The Gender of Paired Body Parts in Semitic

  • Na‘ama Pat-El (author)
The study investigates the gender assignment of nouns denoting paired body parts in Semitic languages. While earlier theories suggested a systematic assignment of feminine gender to paired body parts, the evidence demonstrates significant inconsistencies. Across various Semitic branches, nouns for paired body parts often fluctuate in gender, with some being masculine, feminine, or both depending on context and language. This variation undermines claims that gender assignment for these nouns is referential or semantically driven.

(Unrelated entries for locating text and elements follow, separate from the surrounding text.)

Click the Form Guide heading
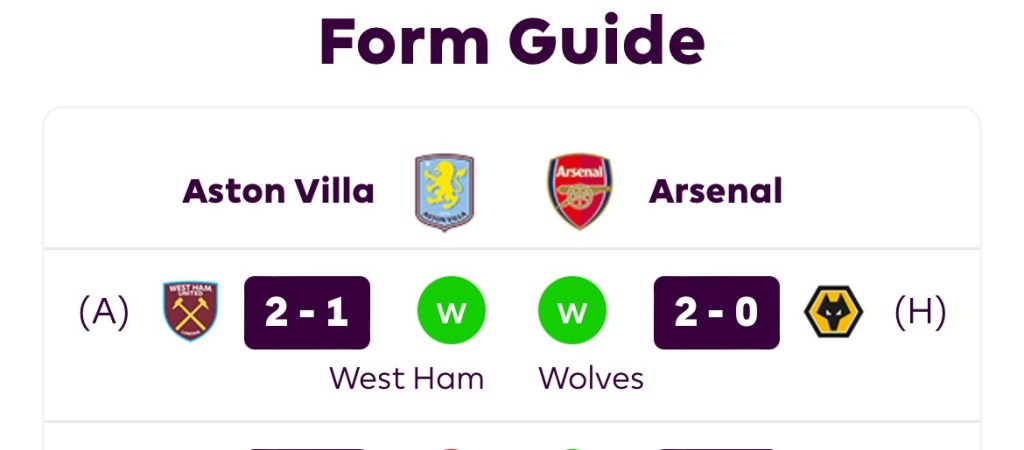1024x450 pixels. coord(512,42)
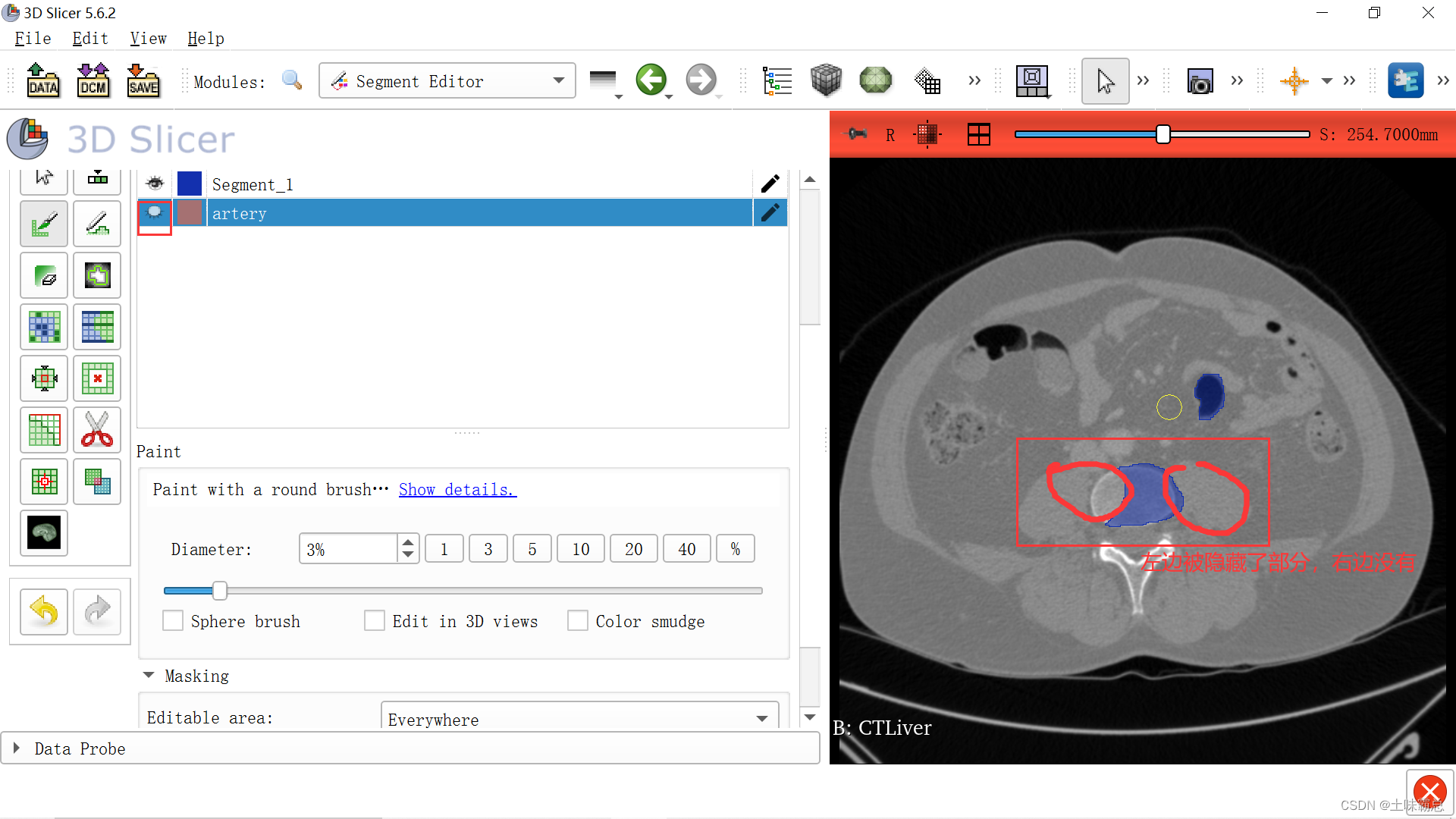Enable the Sphere brush checkbox
Image resolution: width=1456 pixels, height=819 pixels.
click(172, 620)
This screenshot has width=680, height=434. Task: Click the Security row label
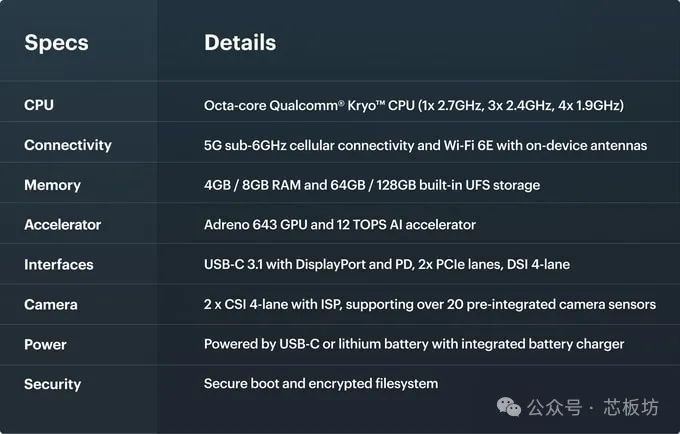(52, 384)
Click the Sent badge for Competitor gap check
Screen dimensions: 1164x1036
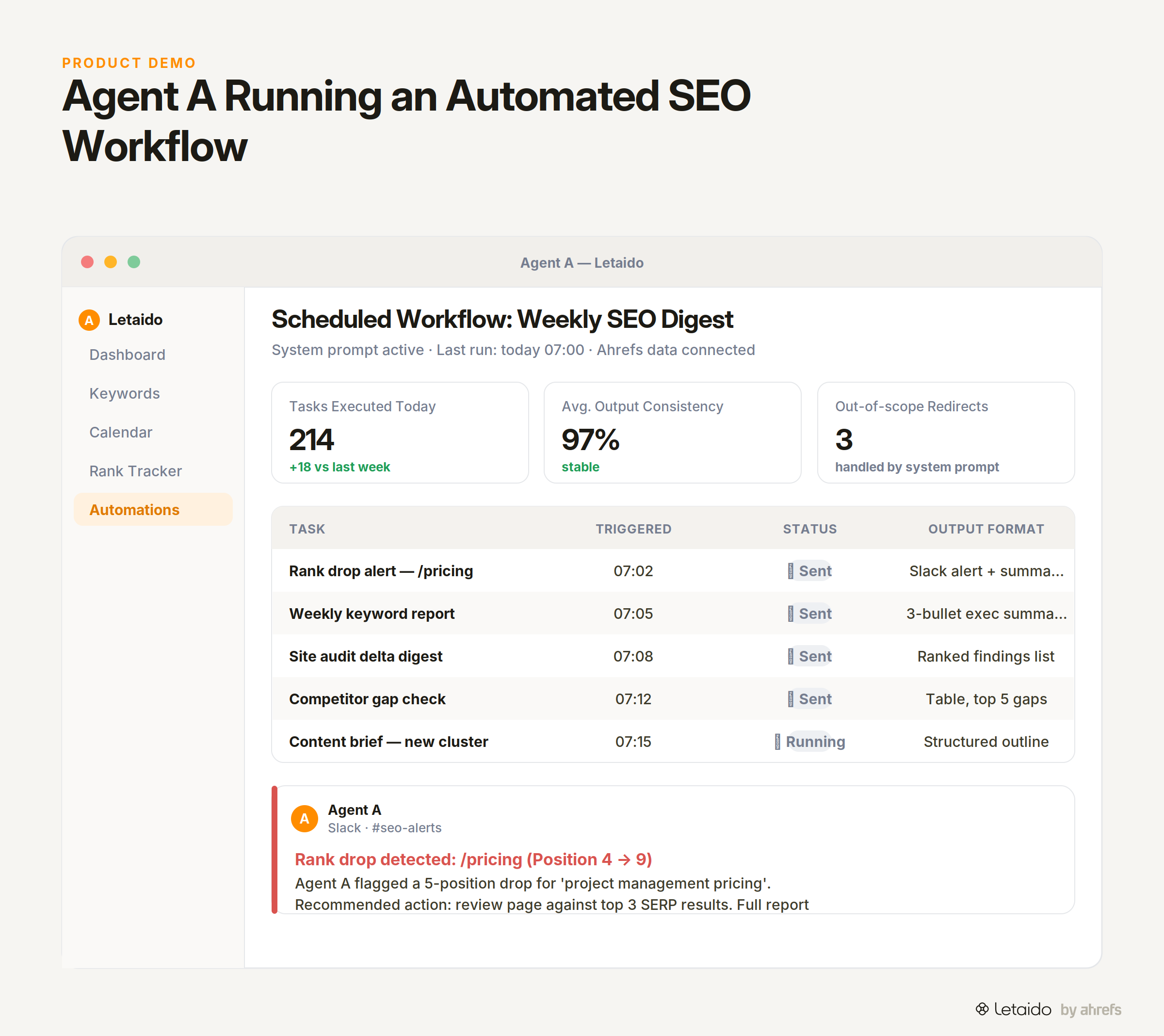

Instead, the distribution appears random and reflects broader patterns of arbitrary gender assignment in Semitic grammar. The findings challenge hypotheses that link feminine gender to dual morphology or innate features of paired body parts and instead support the view that gender assignment in inanimate nouns is non-referential and determined by historical and morphological factors.

Contributors

Na‘ama Pat-El

(author)
Professor of Semitic languages at The University of Texas at Austin

Na‘ama Pat-El (PhD, Harvard University) is Professor of Semitic languages at the University of Texas, Austin. Her main professional areas of interest are syntactic change, language contact, and historical linguistics. She studied at the Hebrew University in Jerusalem under Gideon Goldenberg and at Harvard University under John Huehnergard. Among her most recent publications the co-edited volumes Historical Linguistics and Endangered Languages: Exploring Diversity in Language Change (Routledge, 2021), Bēl Lišāni: Current Research in Akkadian Linguistics (Eisenbrauns, 2021), and The Semitic Languages (2nd ed., Abingdon, 2019).